After inducing CSD in experimental animals the team analyzed molecules in the CSF reaching the trigeminal ganglion, and their potential role in triggering headache. They first confirmed that CSD led to changes in gene expression and CSF protein content. “Bottom-up mass spectrometry on CSF obtained from adult mice with and without exposure to CSD detected proteins from 1,425 different genes. The concentrations of several of these proteins found in CSF more than doubled following a cortical spreading depression. “After CSD, the expression of 155 of these proteins (11%) changed, and of these 155 proteins, 67 changed by more than twofold (21 up-regulated and 46 down-regulated) … We next sought to evaluate whether humoral agents within the CSD proteome could potentially drive headache by activating receptive cells.”
Their analyses identified within the up-regulated CSD proteome 12 protein ligands pairing with 28 distinct receptors in the ganglion. One of the proteins, calcitonin gene-related peptide (CGRP), is already the target of a new class of CGRP inhibitor drugs in development to treat migraine. “CGRP is encoded by the gene Calca, and the CSF transport of CGRP to the trigeminal ganglion could be directly involved in the development of migraine headache,” they wrote. “CGRP has also been found elevated in the CSF of migraine patients without aura, suggesting that in these patients as well, the trigeminal CSF pathway could drive headache.” Other identified proteins are known to play a role in other pain conditions, such as neuropathic pain, and are likely important in migraine headaches as well. “Several of the ligands and receptors had previously been shown to be involved in processes such as hyperalgesia and inflammation,” the scientists further pointed out.
“We have identified a new signaling pathway and several molecules that activate sensory nerves in the peripheral nervous system,” said first author Martin Kaag Rasmussen, PhD, a postdoctoral fellow at the University of Copenhagen. “Among the identified molecules are those already associated with migraines, but we didn’t know exactly how and where the migraine-inducing action occurred. Defining the role of these newly identified ligand-receptor pairs may enable the discovery of new pharmacological targets, which could benefit the large portion of patients not responding to available therapies.”
The researchers also observed that the transport of proteins released in one side of the brain reaches mostly the nerves in the trigeminal ganglion on the same side, potentially explaining why pain occurs on one side of the head during most migraines. “This signaling route may therefore account for the unilaterality of migraine headache, as well as the typical delay between aura and headache onset.”
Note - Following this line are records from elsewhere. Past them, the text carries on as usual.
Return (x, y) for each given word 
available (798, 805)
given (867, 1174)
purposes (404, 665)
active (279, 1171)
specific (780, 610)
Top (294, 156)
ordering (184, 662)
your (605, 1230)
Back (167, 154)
“Our data indicate that CSF transports solutes from the cortex to the trigeminal ganglion and, by so doing, establishes a nonsynaptic route of communication between the CNS and PNS that underlies the pathogenesis of classical migraine,” they concluded in their paper. “… defining the role of the ligand-receptor pairs identified in the CSD proteome may enable the discovery of new pharmacological targets, to the benefit of the large portion of patients not responding well to currently available therapies.”